A few other details about purchasing are covered here that I haven't talked about at either Ordering or on my Standing Schedule (my regular baked good rotation). Prices are posted on the product-list.
Here is the current list of pickup options:
- Pickup at the bakery: Baked items are available from 3-7 PM for the Wednesday baking or 7 AM to Noon for the Saturday baking. I often have some baked goods done by 7PM on Friday so call if you want to try to pick-up early. The bakery is around the back of my house in Arcadia Cohousing.
- Carrboro Farmer's Market 3:30-6:30PM Wednesday's (Opening for 2012 April 11th and running through Thanksgiving) and 9AM-Noon Saturdays (7AM-Noon April through October). My permanent Saturday spot is in the outfield right next to Peregrine Farm. At the Southeast end of the covered space, hang an immediate right. In the colder months though, look for me somewhere under the Eastern shelter - usually across from Peregrine Farm and next to Chapel Hill Creamery. My permanent Wednesday spot is now under the same Eastern shelter that is on the far side from town hall. I'm on the East side and the third stall from the gazebo.
- Angelina's Kitchen in Pittsboro started carrying some of baked goods in January 2013. Please stop by for a sample and to try a loaf or a half loaf.
- Sorry, but as of January 2013 I'm no longer at the Chapel Hill Farmers' Market over at University Mall.

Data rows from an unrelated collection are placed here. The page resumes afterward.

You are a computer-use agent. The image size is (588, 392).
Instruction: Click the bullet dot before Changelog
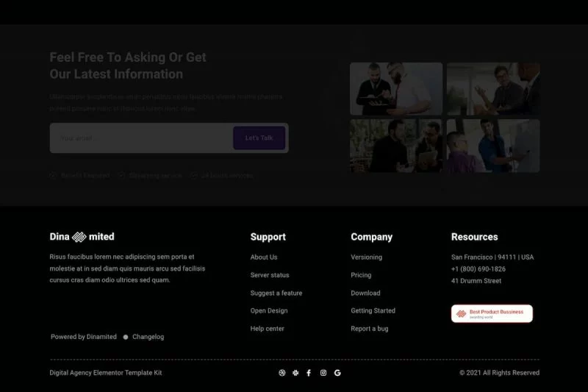[x=126, y=337]
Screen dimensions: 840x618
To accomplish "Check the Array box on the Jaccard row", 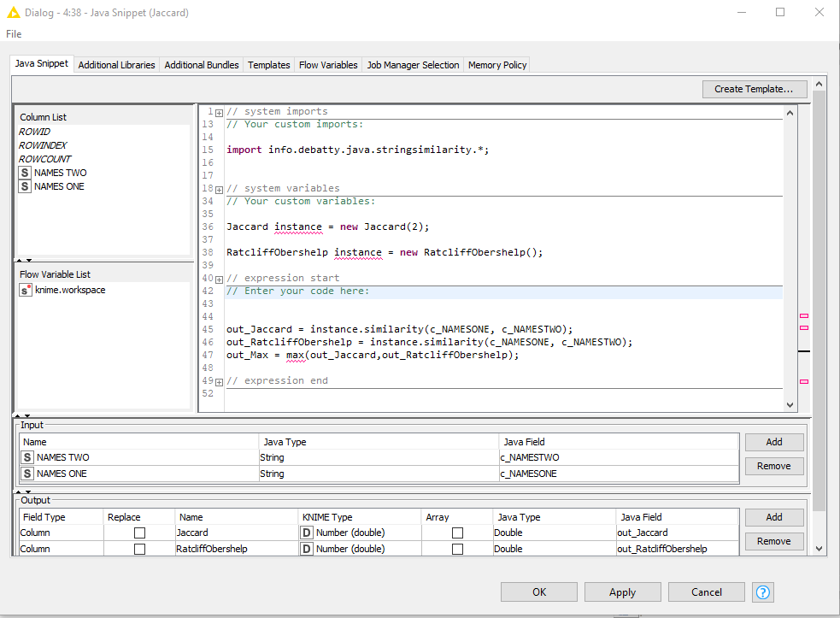I will [455, 532].
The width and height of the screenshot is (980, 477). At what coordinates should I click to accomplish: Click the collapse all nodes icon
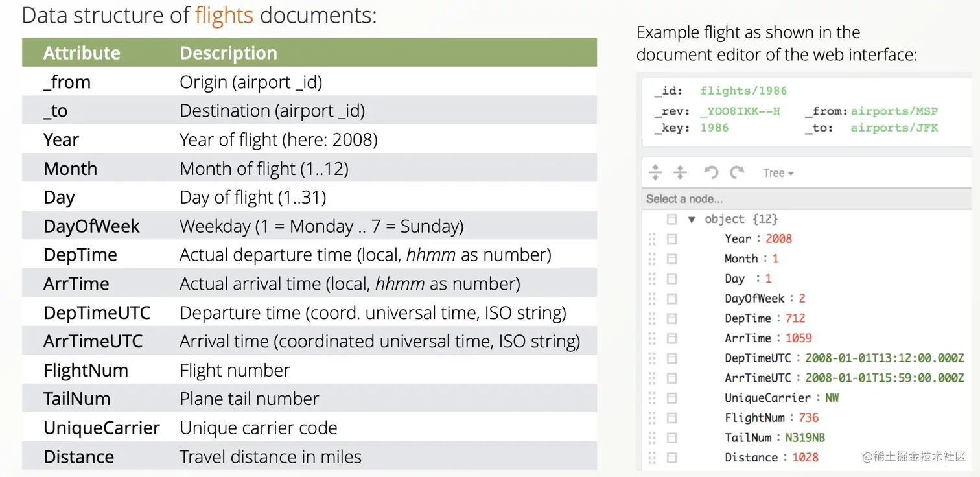(x=680, y=172)
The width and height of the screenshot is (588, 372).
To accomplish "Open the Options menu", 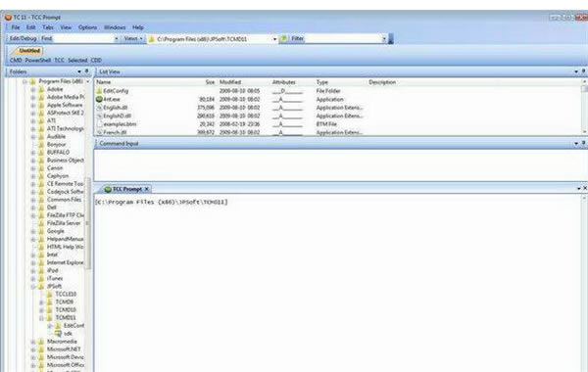I will [x=88, y=27].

If you forget to pick-up or can't make it, I will just freeze your order so that you can arrange to get it at your convenience.
Cost and Payment
Costs are now detailed out on the ordering application. Payment is accepted by cash, check, credit card (you have to pay the transaction fee of about $0.25 for each $10.00), or dwolla. Dwolla requires you to load money into your spending account by linking it to your bank account. This can take 2-3 days, but once the money is there it is instantaneous to send or receive cash via a web-page that you can access via a browser or smart-phone application. The Carrboro market used to have an ATM on-site, but it is not working but you can go to one at a gas station right across the street. I'm happy to take these Dwolla payments live as well. I can also take pre-payments if you don't want to bother having to pay every week and my ordering application tracks and show your ordering history and either current balance or amount owed.

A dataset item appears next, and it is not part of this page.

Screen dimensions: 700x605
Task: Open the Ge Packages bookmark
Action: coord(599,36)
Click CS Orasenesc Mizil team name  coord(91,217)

I have shipped via USPS Priority Mail some of my baked goods with success. I have shipped Biscotti all the way to California and several Dark Rye loaves to Colorado. I put the loaves in paper bags to absorb any condensation and then put them inside a plastic bag. Cost of priority mail is roughly $5.00-$10.00 anywhere in the continental US. However in the Triangle it is just $5.50 I'll pay your delivery costs with a minimum order of $20.00. You will get it next day within roughly the Piedmont region of NC and two-days is the standard delivery time. For Saturday delivery the only problem is I'm still baking when the mail pickup comes on Friday so I won't have some things ready. I might have the Honey Wheat loaves ready, but the scones, biscotti, Cinnamon Raisin Bread, and the Dark Rye or Spelt would not be ready. I could freeze things and ship them another day, but at that point it is probably best for you to come out to the market or a bakery and take home a larger order that you can package and freeze in sizes that work for you.

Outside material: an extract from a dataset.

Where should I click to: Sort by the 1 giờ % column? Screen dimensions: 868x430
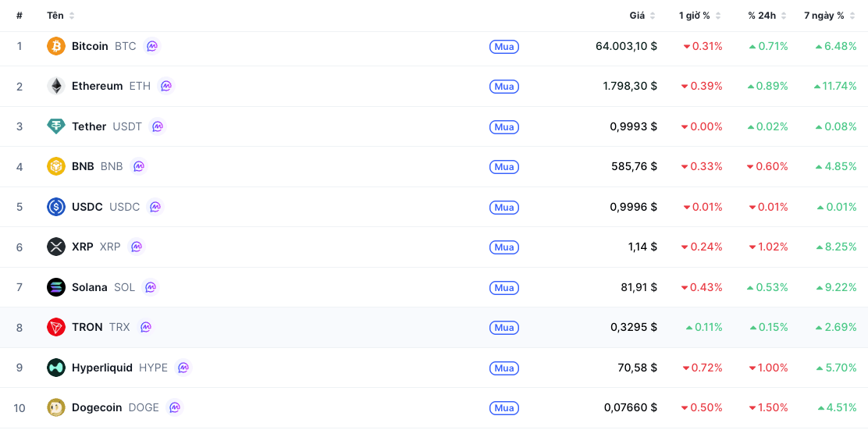coord(699,16)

It is sad but true - real food spoils. Depending on the amount of humidity in your house, my baked goods are probably more likely to mold if left for several days in a bag or bread box at room temperature. For my breads I typically recommend just putting a piece of tinfoil on the cut end and leaving it at room-temperature outside of a bag. For items like scones, tortillas, and english muffins that don't have a crust on them like bread it is better to have them in a bag or container. If it will be more than a couple of days before you eat them, consider freezing them. Putting anything in the fridge is an option too, but it should be in a good bag/container since the fridge is a very low-humidity environment and the items will dry out and they also go stale faster in the fridge because it is the perfect staling temperature. If you store it in the freezer, let it thaw in the bag to re-absorb the moisture forced out of it. Let me know if you have any other storage tips.